▶ [What to work on]:
Instruction for the data below: set down exactly the lines from the line with "Manage Orders (800, 1569)" to the line with "Rebates (915, 1614)", inclusive, and no others.
[Dataset content]
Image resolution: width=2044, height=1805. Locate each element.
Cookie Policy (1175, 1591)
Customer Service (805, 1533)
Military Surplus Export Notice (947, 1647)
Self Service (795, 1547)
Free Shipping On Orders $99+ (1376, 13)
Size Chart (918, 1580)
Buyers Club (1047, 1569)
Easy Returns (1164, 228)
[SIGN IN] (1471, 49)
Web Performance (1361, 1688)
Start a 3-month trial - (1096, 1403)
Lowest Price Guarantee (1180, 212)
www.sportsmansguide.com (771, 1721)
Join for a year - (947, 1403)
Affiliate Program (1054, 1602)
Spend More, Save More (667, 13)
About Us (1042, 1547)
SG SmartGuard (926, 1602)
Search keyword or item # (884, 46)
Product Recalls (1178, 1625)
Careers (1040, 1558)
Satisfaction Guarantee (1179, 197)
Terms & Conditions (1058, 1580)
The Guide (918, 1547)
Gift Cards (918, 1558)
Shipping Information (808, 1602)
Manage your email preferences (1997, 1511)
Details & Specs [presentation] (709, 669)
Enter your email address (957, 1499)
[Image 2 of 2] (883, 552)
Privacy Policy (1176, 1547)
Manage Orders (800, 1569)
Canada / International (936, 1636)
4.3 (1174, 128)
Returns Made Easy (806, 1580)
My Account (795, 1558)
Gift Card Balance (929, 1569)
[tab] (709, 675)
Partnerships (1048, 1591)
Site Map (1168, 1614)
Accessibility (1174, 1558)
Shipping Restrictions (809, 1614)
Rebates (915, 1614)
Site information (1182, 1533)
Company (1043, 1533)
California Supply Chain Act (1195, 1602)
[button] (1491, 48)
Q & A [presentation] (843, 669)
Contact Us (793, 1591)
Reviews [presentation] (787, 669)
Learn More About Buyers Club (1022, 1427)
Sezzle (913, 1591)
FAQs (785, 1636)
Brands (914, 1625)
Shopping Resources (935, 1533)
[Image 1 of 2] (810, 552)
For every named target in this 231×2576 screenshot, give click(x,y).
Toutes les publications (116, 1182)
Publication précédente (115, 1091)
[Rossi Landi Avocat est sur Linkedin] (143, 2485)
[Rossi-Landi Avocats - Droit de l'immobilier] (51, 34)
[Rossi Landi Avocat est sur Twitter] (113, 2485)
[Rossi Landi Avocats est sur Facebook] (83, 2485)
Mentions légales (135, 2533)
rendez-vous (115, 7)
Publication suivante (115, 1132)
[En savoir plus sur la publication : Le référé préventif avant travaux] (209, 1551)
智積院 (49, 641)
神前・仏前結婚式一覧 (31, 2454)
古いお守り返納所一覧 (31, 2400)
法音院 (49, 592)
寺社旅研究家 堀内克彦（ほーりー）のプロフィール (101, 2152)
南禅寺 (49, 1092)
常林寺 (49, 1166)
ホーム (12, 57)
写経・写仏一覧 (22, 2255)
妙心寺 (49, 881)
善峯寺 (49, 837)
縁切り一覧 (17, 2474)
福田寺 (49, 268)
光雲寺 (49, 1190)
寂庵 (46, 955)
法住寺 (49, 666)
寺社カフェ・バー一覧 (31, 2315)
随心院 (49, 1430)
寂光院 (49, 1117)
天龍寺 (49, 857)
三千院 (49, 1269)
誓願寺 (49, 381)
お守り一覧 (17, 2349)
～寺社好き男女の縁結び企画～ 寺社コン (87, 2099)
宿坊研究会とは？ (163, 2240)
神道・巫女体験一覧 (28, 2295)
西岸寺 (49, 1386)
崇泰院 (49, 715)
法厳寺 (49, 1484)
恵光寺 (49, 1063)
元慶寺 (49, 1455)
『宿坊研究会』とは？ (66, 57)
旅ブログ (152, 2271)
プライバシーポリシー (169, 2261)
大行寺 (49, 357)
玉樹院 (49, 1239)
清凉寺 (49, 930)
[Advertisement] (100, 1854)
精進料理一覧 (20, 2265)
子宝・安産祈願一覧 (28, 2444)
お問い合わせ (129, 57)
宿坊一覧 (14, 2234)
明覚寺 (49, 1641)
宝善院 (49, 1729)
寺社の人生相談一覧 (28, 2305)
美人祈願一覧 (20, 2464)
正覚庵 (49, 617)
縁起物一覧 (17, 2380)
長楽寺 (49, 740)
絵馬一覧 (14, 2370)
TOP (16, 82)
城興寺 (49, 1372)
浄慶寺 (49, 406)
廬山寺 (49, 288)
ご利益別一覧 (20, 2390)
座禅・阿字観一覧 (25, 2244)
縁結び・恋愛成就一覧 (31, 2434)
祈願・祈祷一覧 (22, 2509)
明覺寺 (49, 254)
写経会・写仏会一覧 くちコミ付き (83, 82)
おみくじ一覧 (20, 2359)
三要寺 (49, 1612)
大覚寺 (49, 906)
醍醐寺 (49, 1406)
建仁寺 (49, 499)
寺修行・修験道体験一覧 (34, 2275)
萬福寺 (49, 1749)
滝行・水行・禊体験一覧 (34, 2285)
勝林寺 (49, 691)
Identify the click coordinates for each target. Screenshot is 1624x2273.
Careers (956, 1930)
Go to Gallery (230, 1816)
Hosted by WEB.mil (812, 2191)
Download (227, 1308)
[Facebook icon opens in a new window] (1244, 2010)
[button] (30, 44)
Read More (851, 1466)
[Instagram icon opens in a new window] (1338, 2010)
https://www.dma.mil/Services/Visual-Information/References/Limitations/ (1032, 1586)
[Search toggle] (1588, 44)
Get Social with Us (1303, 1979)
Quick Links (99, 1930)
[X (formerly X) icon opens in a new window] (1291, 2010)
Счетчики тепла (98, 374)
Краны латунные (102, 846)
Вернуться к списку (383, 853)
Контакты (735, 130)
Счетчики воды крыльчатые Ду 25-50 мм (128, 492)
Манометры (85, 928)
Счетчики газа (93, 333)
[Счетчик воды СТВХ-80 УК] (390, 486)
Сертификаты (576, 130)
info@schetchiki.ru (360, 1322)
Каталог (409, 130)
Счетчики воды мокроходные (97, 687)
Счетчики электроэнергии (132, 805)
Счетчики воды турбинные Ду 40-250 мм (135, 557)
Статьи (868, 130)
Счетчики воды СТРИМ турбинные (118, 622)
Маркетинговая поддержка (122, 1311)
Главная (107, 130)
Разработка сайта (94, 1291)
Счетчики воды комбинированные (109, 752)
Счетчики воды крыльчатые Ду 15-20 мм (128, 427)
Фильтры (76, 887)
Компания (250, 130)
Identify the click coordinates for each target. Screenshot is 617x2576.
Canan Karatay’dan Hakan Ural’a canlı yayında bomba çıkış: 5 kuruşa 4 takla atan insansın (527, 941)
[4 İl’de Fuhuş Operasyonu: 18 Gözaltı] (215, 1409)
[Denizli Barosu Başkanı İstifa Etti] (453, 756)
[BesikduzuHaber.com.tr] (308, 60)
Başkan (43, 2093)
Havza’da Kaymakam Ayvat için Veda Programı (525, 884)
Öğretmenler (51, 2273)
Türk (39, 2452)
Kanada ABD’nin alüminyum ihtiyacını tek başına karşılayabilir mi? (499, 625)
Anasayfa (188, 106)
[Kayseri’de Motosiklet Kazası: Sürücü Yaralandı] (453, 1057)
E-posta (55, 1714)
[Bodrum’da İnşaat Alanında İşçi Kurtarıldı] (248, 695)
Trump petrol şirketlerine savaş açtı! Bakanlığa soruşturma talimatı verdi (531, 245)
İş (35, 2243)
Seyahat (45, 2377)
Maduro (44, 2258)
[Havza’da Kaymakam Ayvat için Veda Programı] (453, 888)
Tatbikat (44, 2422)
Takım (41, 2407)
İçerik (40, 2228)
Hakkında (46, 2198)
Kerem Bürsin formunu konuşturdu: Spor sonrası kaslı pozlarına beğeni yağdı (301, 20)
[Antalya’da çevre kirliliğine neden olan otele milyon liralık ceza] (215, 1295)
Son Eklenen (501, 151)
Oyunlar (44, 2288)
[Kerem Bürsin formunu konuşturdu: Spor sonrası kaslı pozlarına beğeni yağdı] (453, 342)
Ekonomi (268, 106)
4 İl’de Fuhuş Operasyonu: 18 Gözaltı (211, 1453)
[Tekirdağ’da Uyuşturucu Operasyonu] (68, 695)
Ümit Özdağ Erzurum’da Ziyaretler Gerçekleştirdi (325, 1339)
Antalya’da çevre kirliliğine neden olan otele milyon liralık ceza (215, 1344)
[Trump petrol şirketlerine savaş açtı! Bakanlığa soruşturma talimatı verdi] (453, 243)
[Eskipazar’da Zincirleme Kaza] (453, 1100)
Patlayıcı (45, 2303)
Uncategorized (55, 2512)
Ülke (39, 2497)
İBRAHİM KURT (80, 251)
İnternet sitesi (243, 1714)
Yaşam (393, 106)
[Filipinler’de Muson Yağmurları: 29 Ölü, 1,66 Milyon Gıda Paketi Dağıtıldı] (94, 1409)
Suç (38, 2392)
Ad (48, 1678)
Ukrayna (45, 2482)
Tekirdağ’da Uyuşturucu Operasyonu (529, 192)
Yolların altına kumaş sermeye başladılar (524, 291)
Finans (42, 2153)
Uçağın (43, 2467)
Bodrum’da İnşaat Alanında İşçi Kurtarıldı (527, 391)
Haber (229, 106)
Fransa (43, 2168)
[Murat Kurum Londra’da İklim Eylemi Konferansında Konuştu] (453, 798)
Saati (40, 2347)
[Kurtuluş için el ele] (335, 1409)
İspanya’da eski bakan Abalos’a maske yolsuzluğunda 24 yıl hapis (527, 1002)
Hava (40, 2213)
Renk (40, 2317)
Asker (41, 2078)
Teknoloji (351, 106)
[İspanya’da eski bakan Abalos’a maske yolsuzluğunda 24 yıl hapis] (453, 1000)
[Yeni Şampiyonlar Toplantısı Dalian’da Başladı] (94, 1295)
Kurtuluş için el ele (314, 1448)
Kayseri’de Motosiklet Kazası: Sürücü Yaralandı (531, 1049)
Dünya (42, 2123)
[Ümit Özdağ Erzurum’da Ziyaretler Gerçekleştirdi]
[/Dataset content]
▶ [Answer to this task]:
Manage Orders (800, 1569)
Canada / International (936, 1636)
4.3 (1174, 128)
Returns Made Easy (806, 1580)
My Account (795, 1558)
Gift Card Balance (929, 1569)
[tab] (709, 675)
Partnerships (1048, 1591)
Site Map (1168, 1614)
Accessibility (1174, 1558)
Shipping Restrictions (809, 1614)
Rebates (915, 1614)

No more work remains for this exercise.